Plantinga dismisses compatibilism, stating "this objection ... seems utterly implausible. One might as well claim that being in jail doesn't really limit one's freedom on the grounds that if one were not in jail, he'd be free to come and go as he pleased."

=== Transworld depravity ===
Plantinga's idea of weakly actualizing a world can be viewed as having God actualizing a subset of the world, letting the free choices of creatures complete the world. Therefore, it is certainly possible that a person completes the world by only making morally good choices; that is, there exist possible worlds where a person freely chooses to do no moral evil. However, it may be the case that for each such world, there is some morally significant choice that this person would do differently if these circumstances were to occur in the actual world. In other words, each such possible world contains a world segment, meaning everything about that world up to the point where the person must make that critical choice, such that if that segment was part of the actual world, the person would instead go wrong in completing that world. Formally, transworld depravity is defined as follows:

A person P suffers from transworld depravity if and only if the following holds: for every world W such that P is significantly free in W and P does only what is right in W, there is an action A and a maximal world segment S´ such that
1. S´ includes As being morally significant for P
2. S´ includes Ps being free with respect to A
3. S´ is included in W and includes neither Ps performing A nor Ps refraining from performing A
4. If S´ were actual, P would go wrong with respect to A.

Less formally: Consider all possible (not actual) worlds in which someone always chooses the right. In all those, there will be a subpart of the world that says that person was free to choose a certain right or wrong action, but does not say whether they chose it. If that subpart were actual (in the real world), then they would choose the wrong.

Plantinga responds that "What is important about the idea of transworld depravity is that if a person suffers from it, then it wasn't within God's power to actualize any world in which that person is significantly free but does no wrong – that is, a world in which he produces moral good but no moral evil" and that it is logically possible that every person suffers from transworld depravity.

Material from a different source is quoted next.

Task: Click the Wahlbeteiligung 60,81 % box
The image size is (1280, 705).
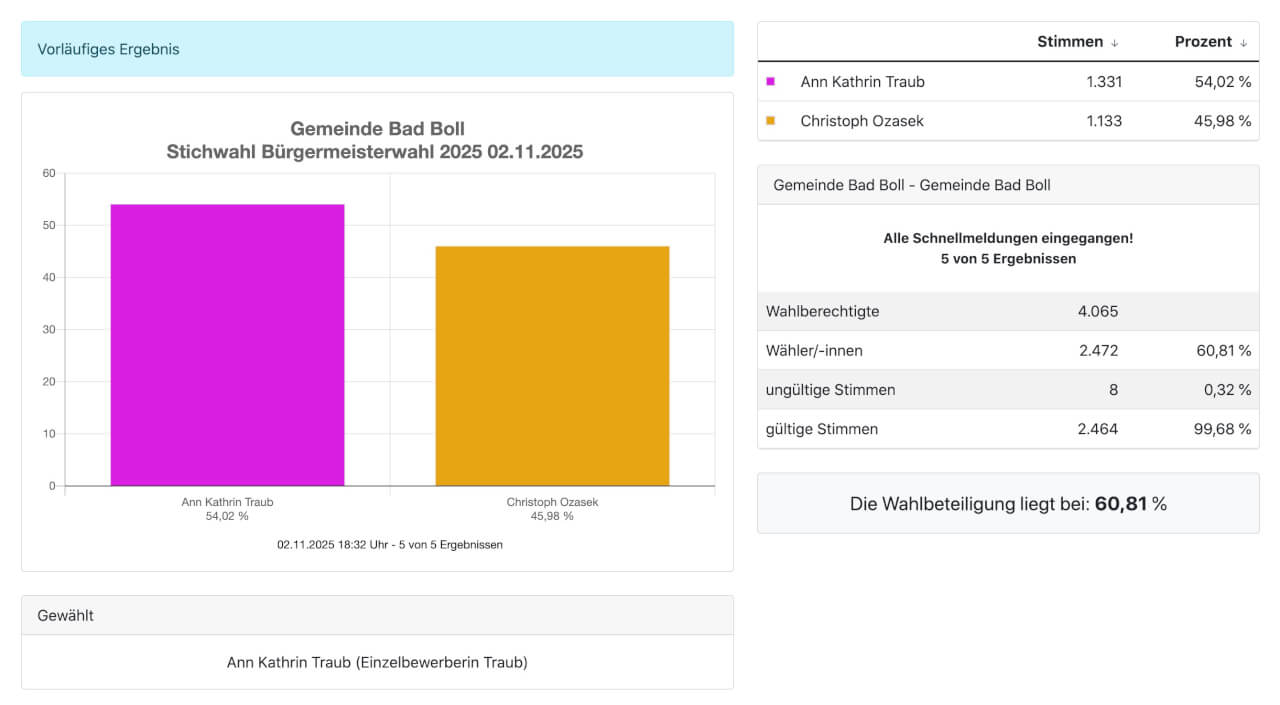Action: click(x=1008, y=503)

Mackie admitted defeat, but not because of Plantinga, since transworld depravity is unconvincing. So, Mackie lost, but Plantinga did not win.

=== Leibniz' lapse ===
Plantinga writes in God, Freedom, and Evil that J. L. Mackie has presented the objection that God, being omnipotent and omnibenevolent, would easily be able to create the best of all possible worlds. He reasons that such a world would be one in which all humans use their free will only for good – something they do not do. Hence, the free-will defense fails. Plantinga responds by pointing out two flaws in Mackie's reasoning, which, together, he names Leibniz' Lapse, owing to their reliance upon the misunderstandings of the German philosopher Gottfried Wilhelm Leibniz. The first is the presumption that God can force humans to use their free will only for good – which is an inherent contradiction, because if this were so, their actions would no longer be free. The second that Plantinga labels is the very idea that there is a "best" of all possible worlds – however good the world is, there could always be at least one more good person inside it, so the idea of a "best" is incoherent.

=== Molinism ===
The focus on possible worlds in Plantinga's free will defense unwittingly reinvented the Molinist doctrine of middle knowledge – knowledge of the counterfactuals of human freedom, thereby precipitating a revival in the interest of Molinism. Parts of Luis de Molina's Concordia were translated into English for the first time. Molinism was applied not only to the problem of evil, but also to the incarnation, providence, prayer, Heaven and Hell, perseverance in grace and so on.